Conveyor processing. What is needed to add two real numbers represented in floating point form? A whole lot of small operations such as comparing orders, aligning orders, adding mantissas, normalizing, etc. The processors of the first computers performed all these “micro-operations” for each pair of arguments, one after another, until they reached the final result, and only then proceeded to process the next pair of terms.

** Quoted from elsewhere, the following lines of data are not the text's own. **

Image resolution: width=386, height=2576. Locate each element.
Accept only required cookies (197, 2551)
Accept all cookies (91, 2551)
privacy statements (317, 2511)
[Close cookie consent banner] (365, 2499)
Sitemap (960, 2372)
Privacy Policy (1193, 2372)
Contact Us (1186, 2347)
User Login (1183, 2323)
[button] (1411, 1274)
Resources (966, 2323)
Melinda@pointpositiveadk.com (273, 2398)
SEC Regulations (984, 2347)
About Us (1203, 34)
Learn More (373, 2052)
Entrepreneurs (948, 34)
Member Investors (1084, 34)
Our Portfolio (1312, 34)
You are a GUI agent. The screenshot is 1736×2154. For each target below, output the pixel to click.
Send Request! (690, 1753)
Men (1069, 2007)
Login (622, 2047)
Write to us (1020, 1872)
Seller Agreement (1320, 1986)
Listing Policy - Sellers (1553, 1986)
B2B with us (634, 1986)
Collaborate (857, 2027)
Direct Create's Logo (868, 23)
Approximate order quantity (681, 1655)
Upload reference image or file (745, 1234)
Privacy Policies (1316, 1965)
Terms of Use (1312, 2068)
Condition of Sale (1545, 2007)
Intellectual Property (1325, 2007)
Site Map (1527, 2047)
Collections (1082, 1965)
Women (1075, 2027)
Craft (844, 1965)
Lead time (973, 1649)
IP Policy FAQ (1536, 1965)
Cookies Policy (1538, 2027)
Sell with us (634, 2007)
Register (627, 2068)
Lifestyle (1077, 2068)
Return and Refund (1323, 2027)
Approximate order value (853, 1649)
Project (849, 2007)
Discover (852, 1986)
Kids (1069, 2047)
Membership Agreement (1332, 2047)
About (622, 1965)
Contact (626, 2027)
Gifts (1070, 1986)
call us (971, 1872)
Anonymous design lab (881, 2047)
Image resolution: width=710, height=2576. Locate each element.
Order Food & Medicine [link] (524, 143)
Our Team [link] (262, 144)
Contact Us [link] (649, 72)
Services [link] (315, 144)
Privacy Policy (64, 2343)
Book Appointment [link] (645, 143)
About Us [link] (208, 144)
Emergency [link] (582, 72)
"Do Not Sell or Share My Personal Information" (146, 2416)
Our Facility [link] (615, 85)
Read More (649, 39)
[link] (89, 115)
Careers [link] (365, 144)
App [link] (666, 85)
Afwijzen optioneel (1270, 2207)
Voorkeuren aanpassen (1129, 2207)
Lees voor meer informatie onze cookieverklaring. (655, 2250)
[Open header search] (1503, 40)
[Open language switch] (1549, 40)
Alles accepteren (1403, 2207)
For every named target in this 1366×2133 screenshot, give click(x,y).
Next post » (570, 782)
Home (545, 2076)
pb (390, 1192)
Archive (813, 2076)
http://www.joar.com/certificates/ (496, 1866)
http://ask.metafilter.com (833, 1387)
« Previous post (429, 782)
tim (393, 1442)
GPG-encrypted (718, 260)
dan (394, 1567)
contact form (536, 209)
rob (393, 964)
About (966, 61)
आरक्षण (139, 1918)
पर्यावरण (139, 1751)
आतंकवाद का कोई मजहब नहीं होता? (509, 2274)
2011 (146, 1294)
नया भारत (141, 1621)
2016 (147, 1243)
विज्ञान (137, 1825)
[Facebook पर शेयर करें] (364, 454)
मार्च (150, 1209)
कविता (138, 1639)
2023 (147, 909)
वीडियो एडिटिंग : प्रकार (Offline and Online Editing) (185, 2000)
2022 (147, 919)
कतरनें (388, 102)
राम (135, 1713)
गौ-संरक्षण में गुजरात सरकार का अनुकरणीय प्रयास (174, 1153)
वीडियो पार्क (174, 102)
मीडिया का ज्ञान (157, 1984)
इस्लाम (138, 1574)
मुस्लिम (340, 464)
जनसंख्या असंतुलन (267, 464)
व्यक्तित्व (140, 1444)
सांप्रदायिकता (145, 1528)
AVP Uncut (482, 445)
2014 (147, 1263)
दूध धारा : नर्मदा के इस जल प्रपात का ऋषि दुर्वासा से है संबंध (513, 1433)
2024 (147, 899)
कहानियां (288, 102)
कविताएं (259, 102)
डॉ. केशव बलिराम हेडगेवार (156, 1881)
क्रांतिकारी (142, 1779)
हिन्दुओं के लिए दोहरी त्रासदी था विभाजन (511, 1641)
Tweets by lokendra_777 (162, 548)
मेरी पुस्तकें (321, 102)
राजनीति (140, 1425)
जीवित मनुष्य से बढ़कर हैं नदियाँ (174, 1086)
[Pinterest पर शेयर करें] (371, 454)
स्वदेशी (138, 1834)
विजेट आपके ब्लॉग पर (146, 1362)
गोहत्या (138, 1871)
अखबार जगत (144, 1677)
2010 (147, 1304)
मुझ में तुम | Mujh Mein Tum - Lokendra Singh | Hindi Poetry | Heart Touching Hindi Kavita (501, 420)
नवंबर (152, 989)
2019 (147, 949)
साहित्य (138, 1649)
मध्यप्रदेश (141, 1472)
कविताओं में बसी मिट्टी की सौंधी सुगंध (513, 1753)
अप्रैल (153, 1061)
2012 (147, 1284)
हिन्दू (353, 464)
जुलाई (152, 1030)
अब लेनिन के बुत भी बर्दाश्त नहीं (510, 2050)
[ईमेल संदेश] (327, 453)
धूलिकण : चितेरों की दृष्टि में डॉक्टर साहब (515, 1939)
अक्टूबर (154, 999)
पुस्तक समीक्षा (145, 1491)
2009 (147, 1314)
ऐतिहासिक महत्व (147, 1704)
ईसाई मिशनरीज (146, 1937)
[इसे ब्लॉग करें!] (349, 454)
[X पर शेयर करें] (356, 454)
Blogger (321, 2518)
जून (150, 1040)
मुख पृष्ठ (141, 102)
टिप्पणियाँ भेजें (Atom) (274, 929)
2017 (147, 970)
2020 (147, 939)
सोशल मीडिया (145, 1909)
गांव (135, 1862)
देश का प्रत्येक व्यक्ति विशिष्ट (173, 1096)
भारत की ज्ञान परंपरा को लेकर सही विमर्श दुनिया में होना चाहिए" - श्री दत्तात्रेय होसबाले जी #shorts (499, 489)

The idea of ​​pipeline processing is to isolate individual stages of performing a general operation, and each stage, having completed its work, would pass the result to the next one, while simultaneously receiving a new portion of input data. We get an obvious gain in processing speed by combining previously spaced operations. Let's assume that there are five micro-operations in an operation, each of which is performed in one unit of time. If there is one indivisible serial device, then it will process 100 pairs of arguments in 500 units. If each micro-operation is separated into a separate stage (or otherwise called a stage) of a conveyor device, then on the fifth unit of time, at different stages of processing of such a device, the first five pairs of arguments will be located, and the entire set of one hundred pairs will be processed in 5 + 99 = 104 units time - acceleration compared to a serial device is almost five times (according to the number of conveyor stages).

It would seem that pipeline processing can be successfully replaced by ordinary parallelism, for which we duplicate the main device as many times as the number of stages of the pipeline are supposed to be allocated. In fact, the five devices in the previous example will process 100 pairs of arguments in 100 units of time, which is faster than the running time of the conveyor device! Thus, by increasing the number of devices fivefold, we significantly increase both the volume of equipment and its cost. Imagine that a car plant decided to remove the assembly line while maintaining the rate of car production. If previously there were a thousand cars on the assembly line at the same time, then, acting by analogy with the previous example, it is necessary to recruit a thousand teams, each of which is able to completely assemble the car from start to finish, performing hundreds of different types of operations, and do this in the same time as the car was previously on the assembly line.

Today, parallelism in computer architecture will surprise few people. All modern microprocessors use some form of parallel processing. In the Pentium 4 core, up to 126 micro-operations can be simultaneously at different stages of execution. At the same time, these ideas themselves appeared a very long time ago. Initially, they were implemented in the most advanced, and therefore single, computers of their time. Then, after proper development of the technology and cheaper production, they went down to middle-class computers, and finally today all this is fully embodied in workstations and personal computers.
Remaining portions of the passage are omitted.